=== EXERCISE DIRECTIONS ===
Which lines run from the line with "This screenshot has width=992, height=809." through the line with "Task: Click the scrollbar up arrow" in the entries below? Print them exactly, both ends included, and nothing more.
—————
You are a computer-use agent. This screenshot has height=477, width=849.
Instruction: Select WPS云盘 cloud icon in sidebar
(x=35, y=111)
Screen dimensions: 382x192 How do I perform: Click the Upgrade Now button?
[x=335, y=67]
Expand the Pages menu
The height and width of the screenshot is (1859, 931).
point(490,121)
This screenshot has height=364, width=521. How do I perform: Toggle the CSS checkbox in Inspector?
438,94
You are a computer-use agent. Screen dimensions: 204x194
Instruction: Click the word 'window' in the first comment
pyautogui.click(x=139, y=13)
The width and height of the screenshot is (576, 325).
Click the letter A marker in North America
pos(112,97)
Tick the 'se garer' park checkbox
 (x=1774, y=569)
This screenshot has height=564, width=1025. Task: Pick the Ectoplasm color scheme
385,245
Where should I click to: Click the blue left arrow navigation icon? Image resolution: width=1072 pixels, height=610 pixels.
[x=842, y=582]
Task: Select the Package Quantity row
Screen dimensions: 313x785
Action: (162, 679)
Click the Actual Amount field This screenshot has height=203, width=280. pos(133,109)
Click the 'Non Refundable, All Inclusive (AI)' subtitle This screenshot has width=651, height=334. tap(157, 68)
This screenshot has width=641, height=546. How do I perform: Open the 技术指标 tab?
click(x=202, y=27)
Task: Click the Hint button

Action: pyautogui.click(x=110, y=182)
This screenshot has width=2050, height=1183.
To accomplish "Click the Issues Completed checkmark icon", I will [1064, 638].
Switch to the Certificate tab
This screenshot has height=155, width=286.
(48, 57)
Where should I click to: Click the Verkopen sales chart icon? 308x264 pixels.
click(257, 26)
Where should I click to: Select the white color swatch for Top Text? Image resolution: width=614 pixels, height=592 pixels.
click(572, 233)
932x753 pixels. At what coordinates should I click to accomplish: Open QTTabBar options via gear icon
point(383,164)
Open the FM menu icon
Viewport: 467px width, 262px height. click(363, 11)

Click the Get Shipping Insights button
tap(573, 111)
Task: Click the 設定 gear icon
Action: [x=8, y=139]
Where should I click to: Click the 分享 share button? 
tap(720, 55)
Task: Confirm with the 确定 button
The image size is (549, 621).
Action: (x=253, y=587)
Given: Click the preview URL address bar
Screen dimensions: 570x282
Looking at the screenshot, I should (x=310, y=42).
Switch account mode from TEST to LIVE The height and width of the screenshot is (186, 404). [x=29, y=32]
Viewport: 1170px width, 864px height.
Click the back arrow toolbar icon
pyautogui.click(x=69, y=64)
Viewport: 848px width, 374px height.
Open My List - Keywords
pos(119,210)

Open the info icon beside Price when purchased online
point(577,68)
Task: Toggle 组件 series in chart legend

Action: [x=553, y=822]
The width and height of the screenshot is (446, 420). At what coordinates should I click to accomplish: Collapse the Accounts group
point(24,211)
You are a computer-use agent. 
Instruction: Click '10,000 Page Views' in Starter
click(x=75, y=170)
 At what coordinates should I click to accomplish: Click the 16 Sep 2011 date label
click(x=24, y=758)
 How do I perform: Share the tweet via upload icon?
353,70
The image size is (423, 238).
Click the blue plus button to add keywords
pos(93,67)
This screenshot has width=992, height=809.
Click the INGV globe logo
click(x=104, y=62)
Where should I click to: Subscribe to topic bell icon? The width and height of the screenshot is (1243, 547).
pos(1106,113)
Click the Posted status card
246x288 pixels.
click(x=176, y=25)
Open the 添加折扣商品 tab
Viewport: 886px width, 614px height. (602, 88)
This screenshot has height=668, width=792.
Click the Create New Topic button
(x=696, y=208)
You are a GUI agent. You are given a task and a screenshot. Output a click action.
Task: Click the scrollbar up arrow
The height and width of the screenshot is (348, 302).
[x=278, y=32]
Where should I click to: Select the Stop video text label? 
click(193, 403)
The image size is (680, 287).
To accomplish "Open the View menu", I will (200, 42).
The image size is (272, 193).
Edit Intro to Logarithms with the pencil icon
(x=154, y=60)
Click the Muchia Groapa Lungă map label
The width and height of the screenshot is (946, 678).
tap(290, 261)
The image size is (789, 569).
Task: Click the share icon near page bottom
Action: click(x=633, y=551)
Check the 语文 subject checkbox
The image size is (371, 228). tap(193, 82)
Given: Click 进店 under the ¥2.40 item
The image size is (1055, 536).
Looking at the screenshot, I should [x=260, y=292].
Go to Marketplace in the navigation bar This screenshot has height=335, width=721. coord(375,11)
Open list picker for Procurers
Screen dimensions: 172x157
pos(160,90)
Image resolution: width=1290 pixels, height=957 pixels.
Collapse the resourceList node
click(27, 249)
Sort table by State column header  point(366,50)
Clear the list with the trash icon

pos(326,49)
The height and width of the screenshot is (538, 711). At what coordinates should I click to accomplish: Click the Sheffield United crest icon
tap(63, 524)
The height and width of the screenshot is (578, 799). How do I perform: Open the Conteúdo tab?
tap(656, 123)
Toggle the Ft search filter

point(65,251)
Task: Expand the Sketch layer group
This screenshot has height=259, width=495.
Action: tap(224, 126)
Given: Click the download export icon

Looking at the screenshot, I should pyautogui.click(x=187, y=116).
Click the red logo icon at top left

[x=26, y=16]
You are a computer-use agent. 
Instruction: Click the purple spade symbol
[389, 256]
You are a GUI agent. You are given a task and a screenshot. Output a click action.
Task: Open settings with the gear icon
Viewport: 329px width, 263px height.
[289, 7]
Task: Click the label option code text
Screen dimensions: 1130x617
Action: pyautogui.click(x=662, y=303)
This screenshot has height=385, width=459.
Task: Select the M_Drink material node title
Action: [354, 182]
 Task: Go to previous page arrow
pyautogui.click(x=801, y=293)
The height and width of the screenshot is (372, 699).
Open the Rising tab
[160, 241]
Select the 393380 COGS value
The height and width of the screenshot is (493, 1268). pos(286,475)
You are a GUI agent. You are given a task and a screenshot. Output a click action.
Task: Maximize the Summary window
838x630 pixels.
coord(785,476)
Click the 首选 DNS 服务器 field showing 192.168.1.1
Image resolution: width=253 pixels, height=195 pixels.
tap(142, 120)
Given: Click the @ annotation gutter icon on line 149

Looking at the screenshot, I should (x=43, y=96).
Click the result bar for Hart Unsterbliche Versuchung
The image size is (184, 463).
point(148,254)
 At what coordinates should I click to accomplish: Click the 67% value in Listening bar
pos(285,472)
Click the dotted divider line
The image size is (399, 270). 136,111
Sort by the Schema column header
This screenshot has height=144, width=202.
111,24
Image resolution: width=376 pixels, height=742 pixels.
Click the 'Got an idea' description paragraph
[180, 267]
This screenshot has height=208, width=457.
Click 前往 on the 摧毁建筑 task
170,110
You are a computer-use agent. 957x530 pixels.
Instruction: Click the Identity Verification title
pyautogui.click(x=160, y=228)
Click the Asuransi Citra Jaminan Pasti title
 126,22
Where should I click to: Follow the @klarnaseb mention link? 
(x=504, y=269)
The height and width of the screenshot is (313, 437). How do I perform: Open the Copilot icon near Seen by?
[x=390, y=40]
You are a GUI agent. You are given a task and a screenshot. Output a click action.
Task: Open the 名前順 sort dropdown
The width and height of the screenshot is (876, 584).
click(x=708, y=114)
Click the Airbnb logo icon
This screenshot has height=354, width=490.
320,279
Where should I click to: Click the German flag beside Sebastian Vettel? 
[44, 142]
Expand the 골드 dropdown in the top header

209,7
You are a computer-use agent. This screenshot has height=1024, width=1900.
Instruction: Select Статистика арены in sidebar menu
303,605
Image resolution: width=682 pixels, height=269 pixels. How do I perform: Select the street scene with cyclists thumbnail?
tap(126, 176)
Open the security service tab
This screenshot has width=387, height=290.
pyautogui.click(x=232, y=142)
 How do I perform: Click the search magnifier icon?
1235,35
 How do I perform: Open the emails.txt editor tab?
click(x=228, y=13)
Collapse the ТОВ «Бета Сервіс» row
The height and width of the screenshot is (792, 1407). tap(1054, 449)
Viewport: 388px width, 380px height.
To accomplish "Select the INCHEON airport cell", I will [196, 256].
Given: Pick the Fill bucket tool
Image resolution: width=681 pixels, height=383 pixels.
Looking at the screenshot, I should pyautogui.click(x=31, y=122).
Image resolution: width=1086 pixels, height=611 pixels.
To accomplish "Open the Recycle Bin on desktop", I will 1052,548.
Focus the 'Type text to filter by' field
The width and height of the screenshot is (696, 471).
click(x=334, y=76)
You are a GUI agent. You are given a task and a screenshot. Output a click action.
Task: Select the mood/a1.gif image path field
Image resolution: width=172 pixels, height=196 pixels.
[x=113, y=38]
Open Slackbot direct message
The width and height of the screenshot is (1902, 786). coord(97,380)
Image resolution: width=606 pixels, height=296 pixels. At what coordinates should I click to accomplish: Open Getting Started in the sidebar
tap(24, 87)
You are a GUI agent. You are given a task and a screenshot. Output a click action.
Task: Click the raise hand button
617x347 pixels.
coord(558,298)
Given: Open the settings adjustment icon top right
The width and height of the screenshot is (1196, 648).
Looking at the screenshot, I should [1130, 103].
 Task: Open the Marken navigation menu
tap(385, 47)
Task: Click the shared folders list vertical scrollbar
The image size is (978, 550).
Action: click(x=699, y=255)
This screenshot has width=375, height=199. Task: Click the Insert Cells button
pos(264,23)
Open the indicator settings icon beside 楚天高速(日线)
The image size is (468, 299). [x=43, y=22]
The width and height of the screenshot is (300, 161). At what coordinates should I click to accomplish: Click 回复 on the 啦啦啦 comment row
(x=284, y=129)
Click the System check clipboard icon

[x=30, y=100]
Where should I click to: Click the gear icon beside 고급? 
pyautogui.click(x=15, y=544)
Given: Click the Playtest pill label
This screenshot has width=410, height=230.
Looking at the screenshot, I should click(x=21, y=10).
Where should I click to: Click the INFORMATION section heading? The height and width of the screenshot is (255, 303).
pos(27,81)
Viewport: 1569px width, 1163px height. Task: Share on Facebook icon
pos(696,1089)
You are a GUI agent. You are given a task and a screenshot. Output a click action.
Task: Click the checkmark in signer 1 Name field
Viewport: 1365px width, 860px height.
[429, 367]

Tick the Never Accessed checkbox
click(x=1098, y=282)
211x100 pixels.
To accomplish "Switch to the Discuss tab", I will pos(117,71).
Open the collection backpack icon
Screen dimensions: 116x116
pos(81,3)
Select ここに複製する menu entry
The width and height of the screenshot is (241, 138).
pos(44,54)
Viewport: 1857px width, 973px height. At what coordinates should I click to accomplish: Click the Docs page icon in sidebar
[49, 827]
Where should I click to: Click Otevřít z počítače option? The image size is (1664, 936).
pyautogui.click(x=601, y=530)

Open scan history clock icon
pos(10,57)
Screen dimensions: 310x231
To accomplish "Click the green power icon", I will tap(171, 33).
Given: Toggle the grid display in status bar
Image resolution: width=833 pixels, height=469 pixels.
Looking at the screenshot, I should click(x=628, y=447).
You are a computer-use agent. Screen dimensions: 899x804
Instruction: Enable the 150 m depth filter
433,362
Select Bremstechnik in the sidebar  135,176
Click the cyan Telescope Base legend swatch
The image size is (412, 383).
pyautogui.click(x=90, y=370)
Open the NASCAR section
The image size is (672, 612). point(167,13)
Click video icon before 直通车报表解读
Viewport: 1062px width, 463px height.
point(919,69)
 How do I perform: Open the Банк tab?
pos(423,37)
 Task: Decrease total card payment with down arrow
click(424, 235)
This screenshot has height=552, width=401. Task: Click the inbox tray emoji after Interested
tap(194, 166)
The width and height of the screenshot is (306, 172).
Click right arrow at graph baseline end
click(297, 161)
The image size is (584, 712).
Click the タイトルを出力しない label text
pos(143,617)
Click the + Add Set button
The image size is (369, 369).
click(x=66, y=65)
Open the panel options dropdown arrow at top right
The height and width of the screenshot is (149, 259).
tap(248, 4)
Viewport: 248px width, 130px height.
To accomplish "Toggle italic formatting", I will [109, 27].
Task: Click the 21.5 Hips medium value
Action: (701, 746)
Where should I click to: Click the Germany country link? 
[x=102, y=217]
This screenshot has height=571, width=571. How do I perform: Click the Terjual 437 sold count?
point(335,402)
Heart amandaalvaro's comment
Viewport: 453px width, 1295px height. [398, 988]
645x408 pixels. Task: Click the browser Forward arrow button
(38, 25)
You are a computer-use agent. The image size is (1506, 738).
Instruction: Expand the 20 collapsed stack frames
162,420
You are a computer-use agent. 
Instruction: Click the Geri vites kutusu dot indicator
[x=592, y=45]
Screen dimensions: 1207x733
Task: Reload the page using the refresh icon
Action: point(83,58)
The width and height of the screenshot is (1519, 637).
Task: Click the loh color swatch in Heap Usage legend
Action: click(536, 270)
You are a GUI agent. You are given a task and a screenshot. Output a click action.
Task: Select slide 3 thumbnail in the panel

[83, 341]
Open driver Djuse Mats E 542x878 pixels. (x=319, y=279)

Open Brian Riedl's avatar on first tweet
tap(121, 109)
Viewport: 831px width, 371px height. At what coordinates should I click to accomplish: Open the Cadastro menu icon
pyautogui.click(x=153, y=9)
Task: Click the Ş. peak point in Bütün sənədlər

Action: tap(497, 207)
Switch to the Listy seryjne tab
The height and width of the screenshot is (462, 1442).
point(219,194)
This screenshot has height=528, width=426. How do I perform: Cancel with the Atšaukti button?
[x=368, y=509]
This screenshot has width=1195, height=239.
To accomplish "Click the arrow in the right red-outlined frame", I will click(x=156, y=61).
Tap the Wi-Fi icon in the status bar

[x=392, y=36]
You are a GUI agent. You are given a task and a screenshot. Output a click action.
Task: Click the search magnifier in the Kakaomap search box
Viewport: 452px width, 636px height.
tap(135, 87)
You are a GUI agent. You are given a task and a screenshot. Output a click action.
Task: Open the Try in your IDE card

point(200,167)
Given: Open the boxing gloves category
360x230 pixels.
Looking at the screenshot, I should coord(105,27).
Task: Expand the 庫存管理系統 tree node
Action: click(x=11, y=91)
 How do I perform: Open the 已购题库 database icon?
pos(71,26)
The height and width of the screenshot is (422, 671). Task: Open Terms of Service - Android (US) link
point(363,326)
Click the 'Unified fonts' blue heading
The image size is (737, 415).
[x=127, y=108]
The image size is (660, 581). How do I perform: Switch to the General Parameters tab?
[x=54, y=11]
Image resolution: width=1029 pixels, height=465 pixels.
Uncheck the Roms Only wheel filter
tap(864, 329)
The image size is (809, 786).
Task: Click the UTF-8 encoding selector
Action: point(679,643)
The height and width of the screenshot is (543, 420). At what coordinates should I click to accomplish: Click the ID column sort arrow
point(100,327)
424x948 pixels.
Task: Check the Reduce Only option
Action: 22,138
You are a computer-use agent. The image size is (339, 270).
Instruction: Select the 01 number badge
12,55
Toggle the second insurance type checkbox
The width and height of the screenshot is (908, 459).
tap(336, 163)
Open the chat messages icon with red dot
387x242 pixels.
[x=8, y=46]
—————
=== WRITTEN SOLUTION ===
This screenshot has width=992, height=809.
Click the INGV globe logo
click(x=104, y=62)
Where should I click to: Subscribe to topic bell icon? The width and height of the screenshot is (1243, 547).
pos(1106,113)
Click the Posted status card
246x288 pixels.
click(x=176, y=25)
Open the 添加折扣商品 tab
Viewport: 886px width, 614px height. (602, 88)
This screenshot has height=668, width=792.
Click the Create New Topic button
(x=696, y=208)
You are a GUI agent. You are given a task and a screenshot. Output a click action.
Task: Click the scrollbar up arrow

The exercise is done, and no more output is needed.